Throwaway’s ‘Hand that Feeds You’ EP is a pissed-off, burnt-out, and checked-out soundtrack to the Great Resignation. Throwaway has a massive sound for a band that’s technically a duo.
Featuring guitarist Kirsten Carey and drummer Jonathan Taylor the art rock/no wave duo is joined by beatmaker Oliver Dobrian and vocalist Ami, the lead singer in the Osaka-based band O’Summer Vacation. Throwaway plays with a shit-ton of attitude and has the musical chops to back it up.
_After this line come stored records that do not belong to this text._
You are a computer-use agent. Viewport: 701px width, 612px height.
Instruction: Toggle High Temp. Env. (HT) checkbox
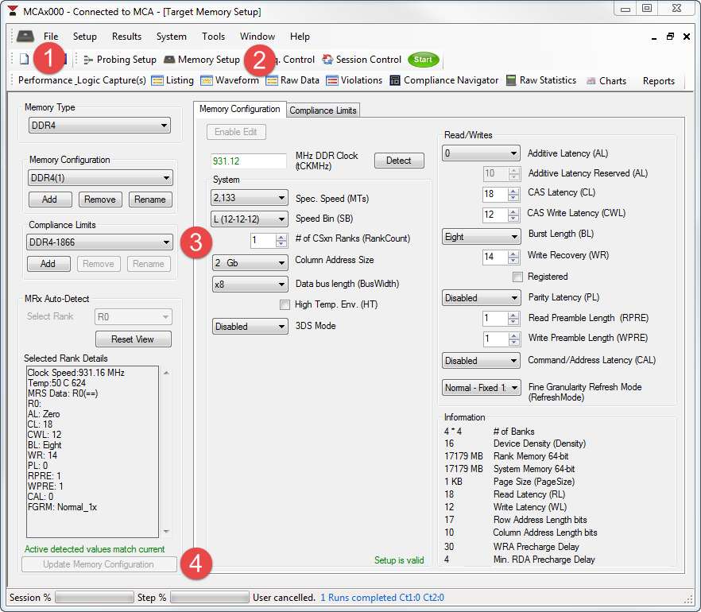coord(285,304)
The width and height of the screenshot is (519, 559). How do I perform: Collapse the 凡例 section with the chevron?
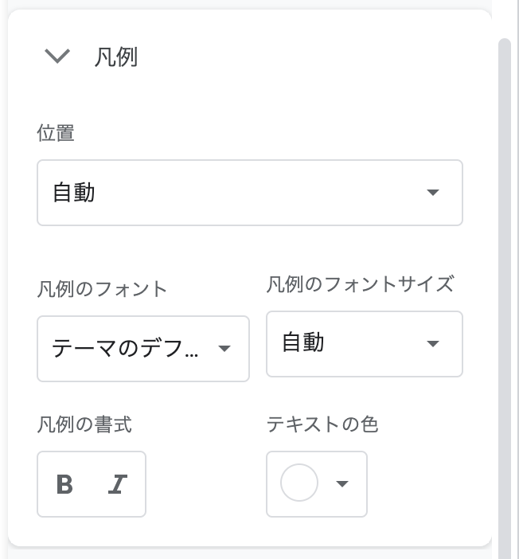(x=57, y=57)
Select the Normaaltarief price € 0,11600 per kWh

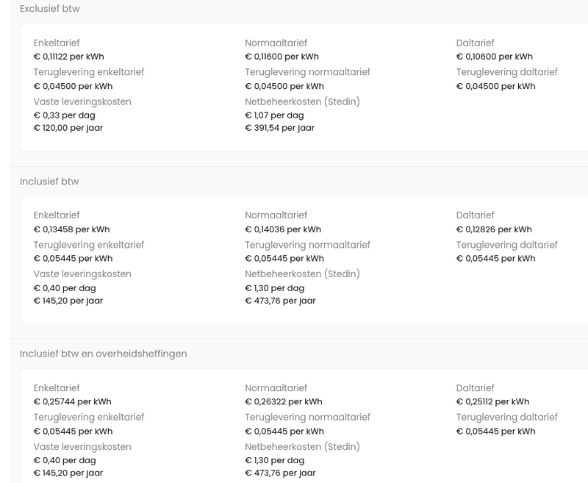(x=282, y=57)
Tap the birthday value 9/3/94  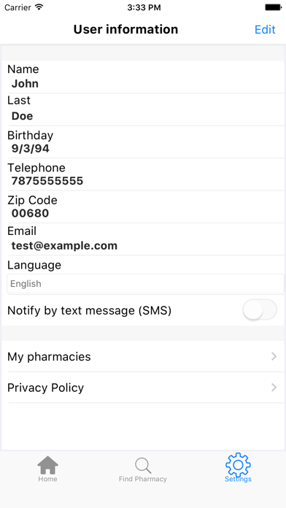[x=31, y=148]
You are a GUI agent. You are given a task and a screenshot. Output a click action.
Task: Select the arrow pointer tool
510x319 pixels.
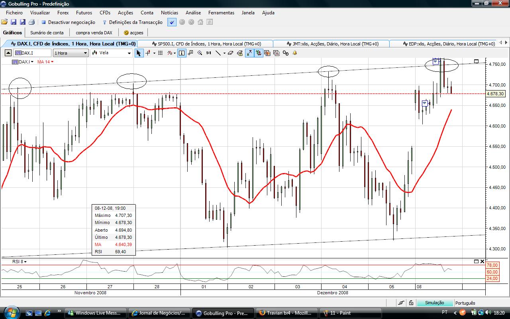coord(139,53)
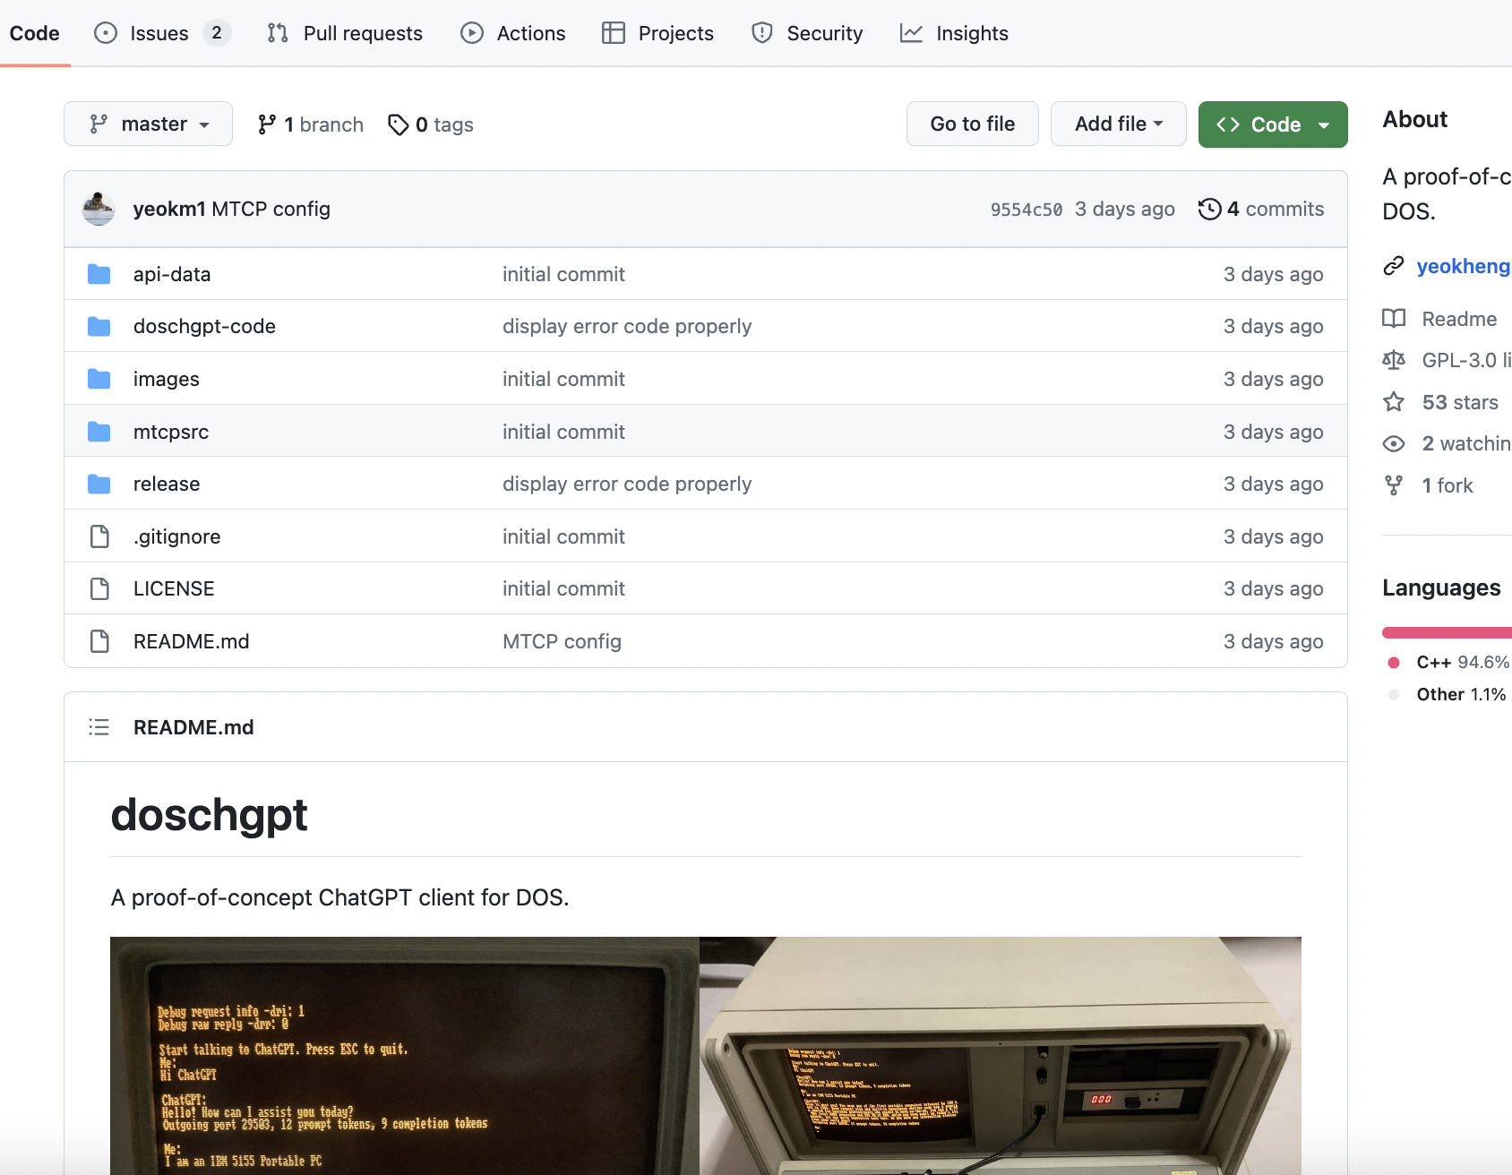This screenshot has width=1512, height=1175.
Task: Expand the Add file dropdown
Action: click(x=1118, y=124)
From the introductory track, ‘Intro’ you get a sense of Throwaways (completely relatable) disdain for modern society’s hustle culture, /imagine if you will a town just full of people/people making stairs/ people making people/. The first full track, ‘Glitch Mob’ jokes sardonically /Safety first (after fashion)/. There’s a lot of theater in Throwaway’s presentation. In ‘Kyubabe’ a vocal melody that sounds straight out of a Sondheim musical shifts dramatically from melodic to dissonant. They feel deliberately provocative veering from art rock to something closer to math rock. They note Otoboke Beaver, Deerhoof, and Melvins as influences, but it’s easy to imagine Primus or even Zappa’s impact.
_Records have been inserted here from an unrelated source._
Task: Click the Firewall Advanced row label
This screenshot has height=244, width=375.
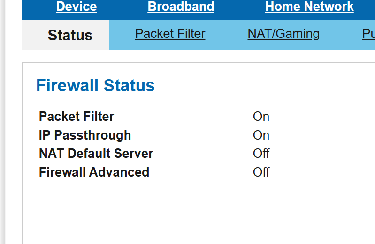Action: click(94, 172)
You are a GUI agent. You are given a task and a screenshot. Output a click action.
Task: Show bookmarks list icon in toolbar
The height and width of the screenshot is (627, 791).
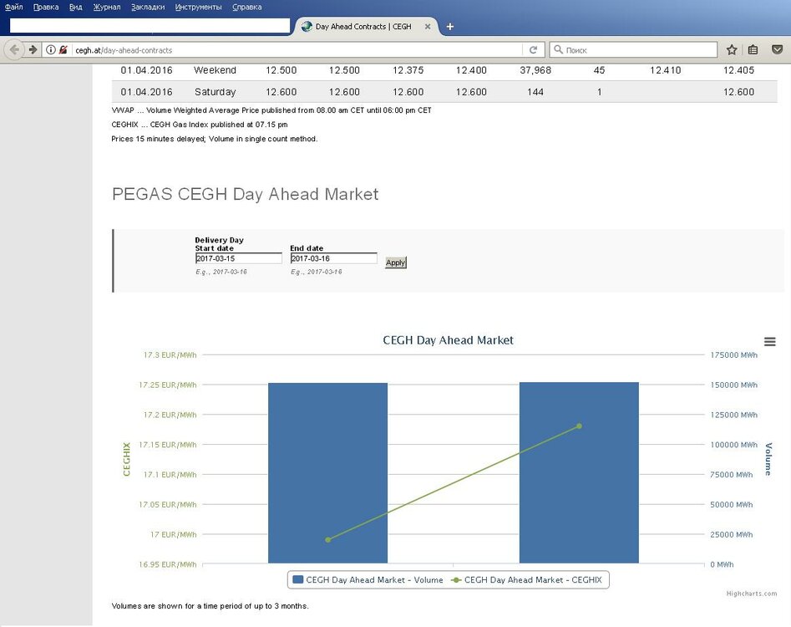(x=753, y=50)
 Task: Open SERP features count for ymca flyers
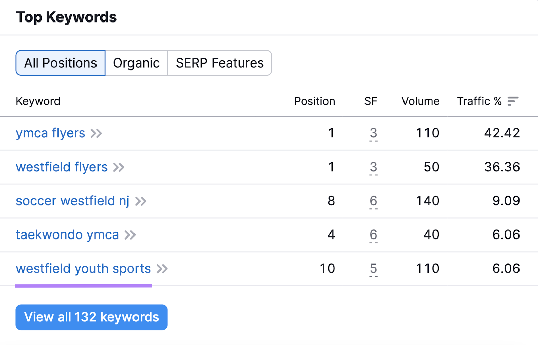[373, 133]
It’s not all doom, gloom, and painfully sharp wit though. In ‘DINOSAUR.’ the repeated phrase /hey motherfucker wouldn’t you know?/ I’m a dinosaur/ is silly, playful, and delightful. Who doesn’t love dinosaurs, right? The last full track, ‘Six’ the vocals begin light and childlike and grow progressively more desperate /there’s a light in the house but it flickers out/I thought it saw a face but it withers with the ceilings/and the clock must have forgot what time it was/I’ll turn it out/ Clocking in at 5:44 this one is a journey through some dark places. It may or may not allude to a haunting woman with a paper bag for a head. With a possible animated TV show and an 18-track rock opera on the way, there’s a lot to look forward to from Throwaway. Until then, bite into ‘Hand that Feeds You’ for a delectably dark time.
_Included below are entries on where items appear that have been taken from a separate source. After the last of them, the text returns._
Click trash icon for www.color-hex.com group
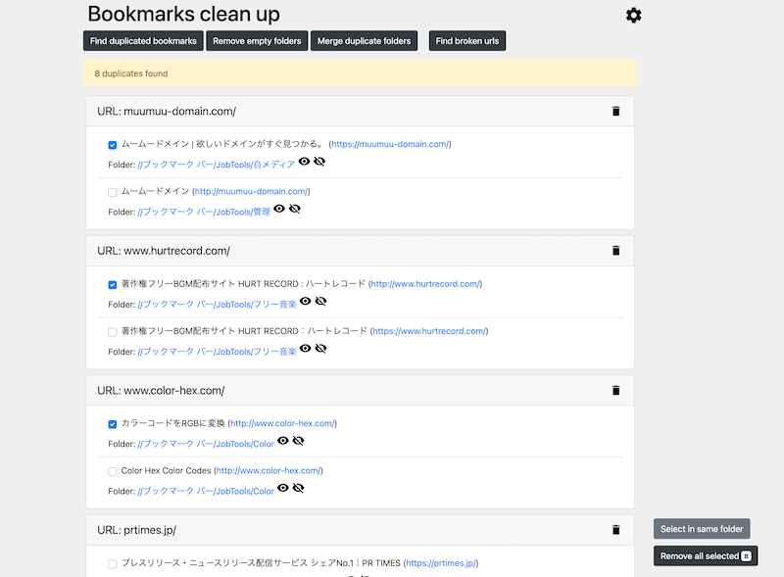Screen dimensions: 784x577 pyautogui.click(x=615, y=390)
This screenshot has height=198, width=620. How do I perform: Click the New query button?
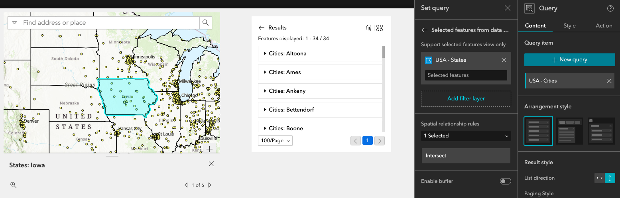[x=569, y=60]
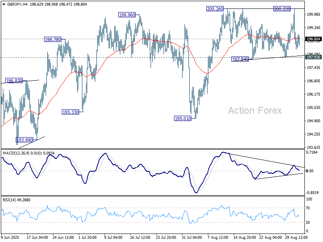
Task: Click the 197.930 level tag on axis
Action: coord(313,57)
You show off some seriously complex chops on this EP. What’s your songwriting process like and how do you work out those mathematical riffs?
Kirsten Carey: This is probably the point where I reveal I studied jazz guitar performance in undergrad. Maybe that and listening repeatedly to the likes of Deerhoof and Mr. Bungle got my brain wired in a slightly different way. I almost always write the guitar part first for Throwaway material, and the riffs usually spring out of improvisation. I’ll just be in a mood, and improvise riffs on the guitar from that point of view until I get something I like.
From there, sometimes I twist them to first the vocal line. Or sometimes I twist them to simply make them more surprising. I don’t want to deliver something an audience has already heard before. I feel kind of self-conscious about that as I write. I want to keep people engaged and on their toes, but not veer too far off the tracks and end up in alienating territory. It’s a difficult line to walk. And subjective, at that. We’re definitely in alienating territory for some!
Was writing this album a cathartic experience? What about playing the songs live?
I’m usually working out personal emotional barbs in my music, and catharsis is a huge part of that. ‘DINOSAUR.,’ ‘Kyubabe’, and ‘Six’ were especially cathartic to write. They actually date back to late 2017 / early 2018 and chronicle that period of my life quite candidly. In “Six,” for example, you can hear me grappling with the decision I’d eventually make to move out of Los Angeles – the disillusionment and severe depression I was going through really color that song. More generally, I’ve been thinking about that song as a narration of the Flight Response, as in Fight or Flight. On ‘DINOSAUR.’, you get the angry version of why I wanted to move. And ‘Kyubabe’ is the most candid picture I’ve ever written of what it’s like to have Thought OCD – the OCD voice is the chorus.
Of course one of you, possibly all of you are dinosaurs–but what kind of dinosaurs?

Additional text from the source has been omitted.